Oh no! He’s going to talk about his career again! Skip all that and go directly to the throbbing rock sounds at the Bandcamp store!
As previously noted, the Turbines came together in February 1997, as drummer Ken Reynolds rejoined bassist Gretchen Schaefer and me after a separation of more than five years.
During those four-plus years the Turbines had the most energy, learned the most and best songs of our career, and gave the most public performances — albeit nearly all of them at the Free Street Taverna.
A surge of creativity can have many causes, and novelty is a potent one, but it’s safe to say that novelty was not the primary source of our energy during those years. In fact, familiarity and comfort may have had more to do with it.
One of the things that made the Turbines such hot stuff early on, I believe, was an appetite for new-to-us material coupled with the confidence that we could do something good with it. Comfortable with each other personally and musically, we just had a lot of songs we wanted to try.
In those growth years of the Howling Turbines, Ken was like Santa Claus when it came to bringing in songs. I’m a lifelong Byrds fan and have the Rickenbacker to prove it, but it was Ken who proposed that we do “World Turns All Around Her,” “Have You Seen Her Face,” “Why,” “One Hundred Years From Now” and “Thoughts and Words” — one of the Turbines’ best numbers.
Meanwhile, deep into blues and R&B, Ken nudged us in those directions as well.
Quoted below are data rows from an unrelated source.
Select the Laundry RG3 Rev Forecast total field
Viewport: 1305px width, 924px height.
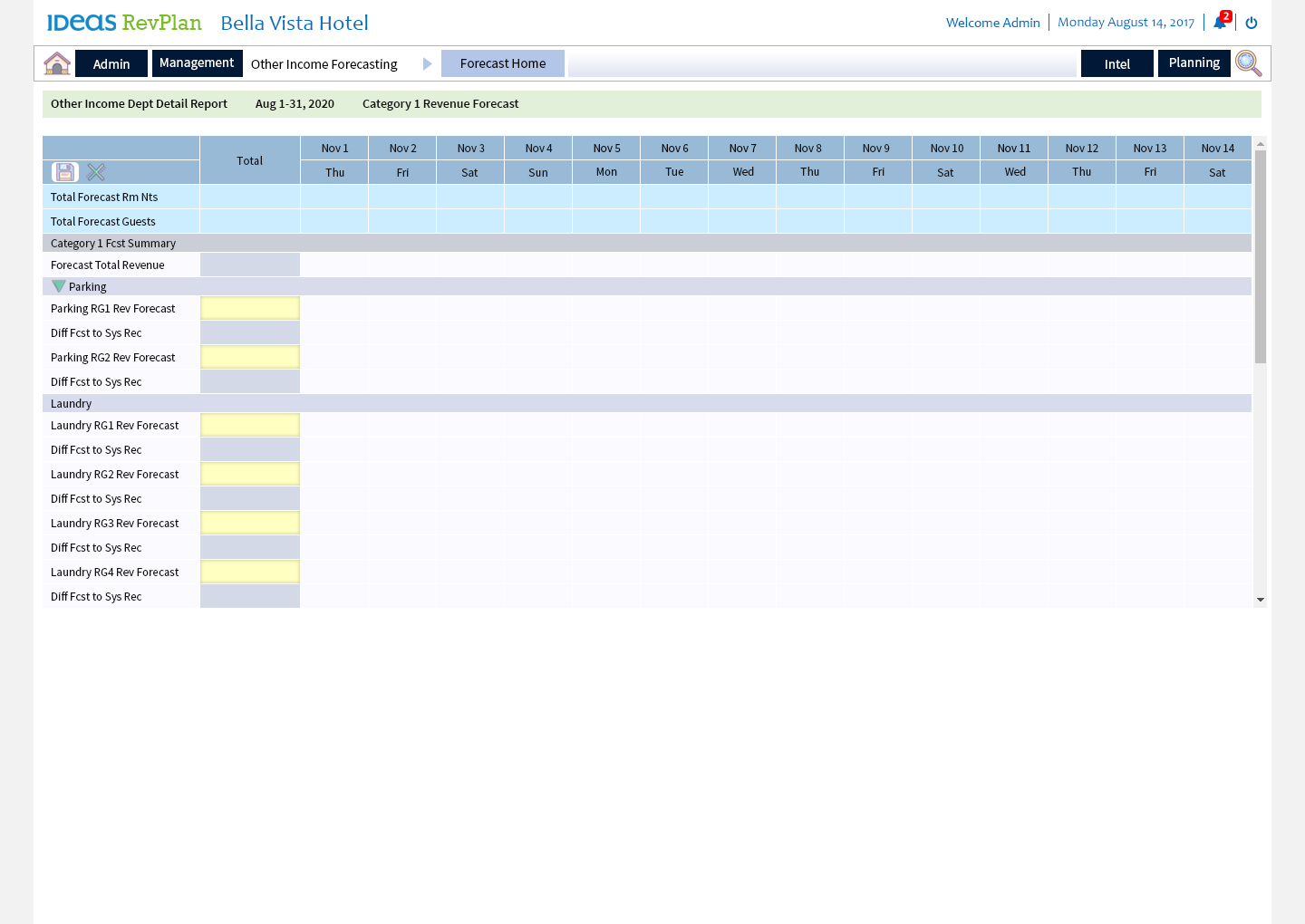coord(250,524)
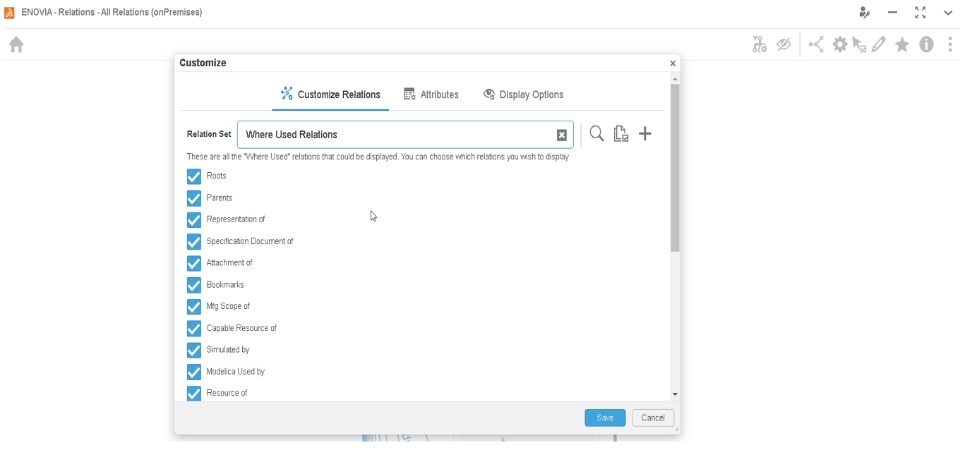This screenshot has height=462, width=960.
Task: Open the Display Options tab
Action: point(523,95)
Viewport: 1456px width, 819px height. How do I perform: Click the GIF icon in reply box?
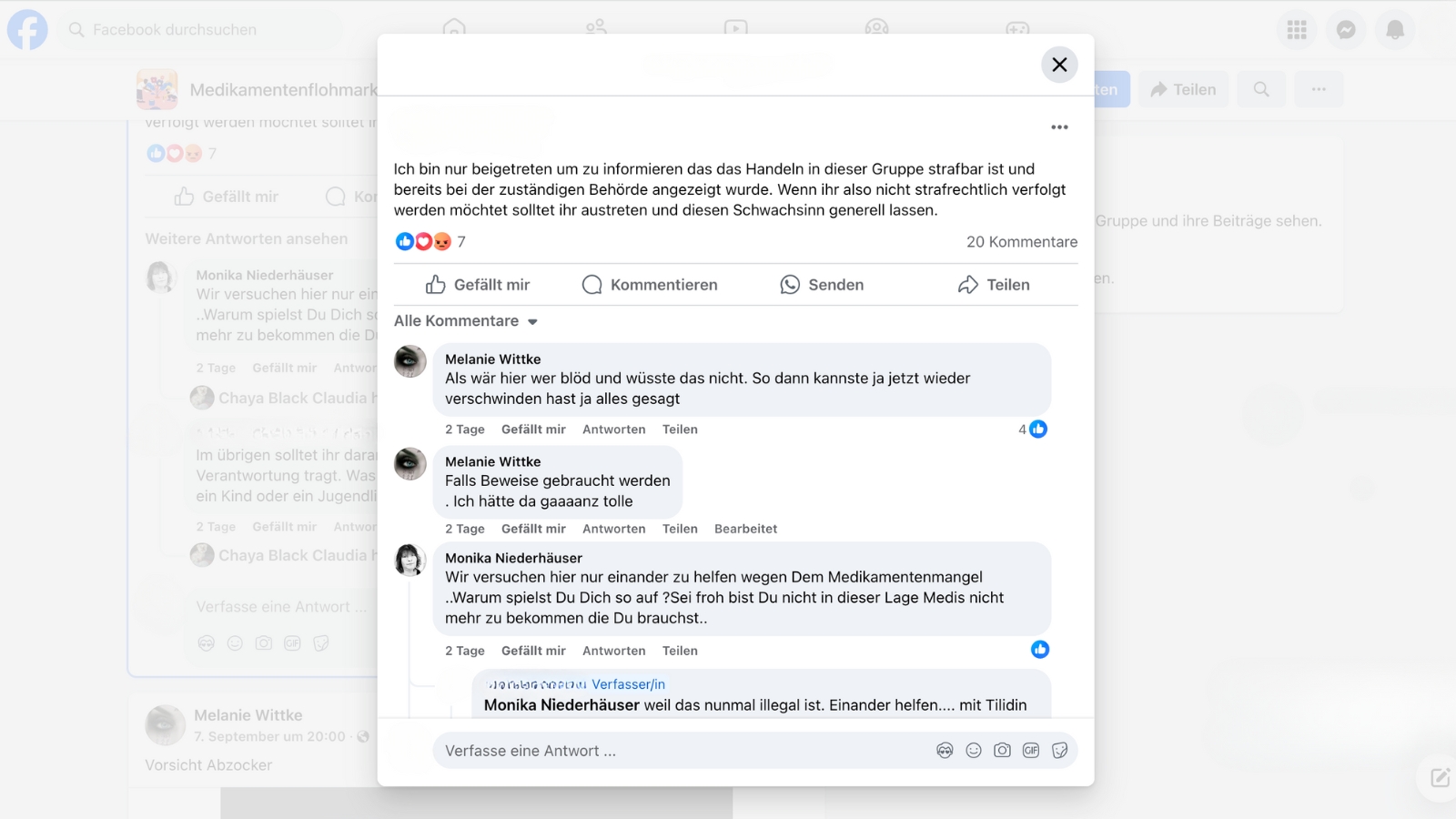(1031, 751)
He sang Little Walter’s “My Babe,” and brought in Bo Diddley’s “Who Do You Love?” and “You Can’t Judge a Book by Its Cover.”
Some of Ken’s picks quickly became signature Turbines numbers. “Thoughts and Words” was one; others were Johnny Cash’s “Home of the Blues,” rendered as country-metal, and Buddy Holly’s “That’s What They Say,” propelled by Ken’s trademark rumble on the tom-toms.
Not that Gretchen and I were twiddling our thumbs in the parking lot while Ken was doing all the repertoire shopping. Gretchen brought in another of our most durable songs, the Carter Family’s “Single Girl, Married Girl,” on which she sang lead.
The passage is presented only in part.